I also looked up the Lean Gains dietary system that a co-worker mentioned to me.  Basically it just means I’ll only eat between 1 PM and 11 PM every day.  Apparently all the stuff I’ve read about needing to eat first thing in the morning in order to kick start my metabolism was bull shit.  According the the Lean Gains guy,

“Breakfast skippers have dysregulated eating habits and show a higher disregard for health. People who skip breakfast are also more likely to be dieting, thus by default they are also likely to be heavier than non-dieters. Keep in mind that most people who resort to breakfast skipping are not the type that sit around and read about nutrition. They are like most people dieting in a haphazard manner. The type to go on a 800 calorie-crash diet and then rebound, gaining all the weight (and then some) back…

First of all, we have the large scale epidemiological studies showing an association with breakfast skipping and higher body weights in the population. One researcher from that study, commenting on the association with breakfast skipping or food choices for breakfast, said:

“These groups appear to represent people ‘on the run,’ eating only candy or soda, or grabbing a glass of milk or a piece of cheese.
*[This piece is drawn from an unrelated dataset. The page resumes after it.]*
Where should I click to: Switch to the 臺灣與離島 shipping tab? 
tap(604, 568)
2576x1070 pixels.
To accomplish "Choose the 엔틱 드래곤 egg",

Their higher BMI would appear to support the notion that ‘dysregulated’ eating patterns are associated with obesity, instead of or in addition to total energy intake per se.”

This whole FAQ section on dieting myths has me convinced.

I’ll go into more detail about what I’m eating in my next post.  I’ll probably also start weighing myself once per week as it’s time to start dropping weight and feeling a sense of accomplished.  Despite the name of this blog, I won’t be weighing myself first thing in the morning, naked, after peeing, because my scale is broken.  Instead, I’ll go ahead and weigh myself in my workout clothes and tennis shoes after my strength training or running sessions.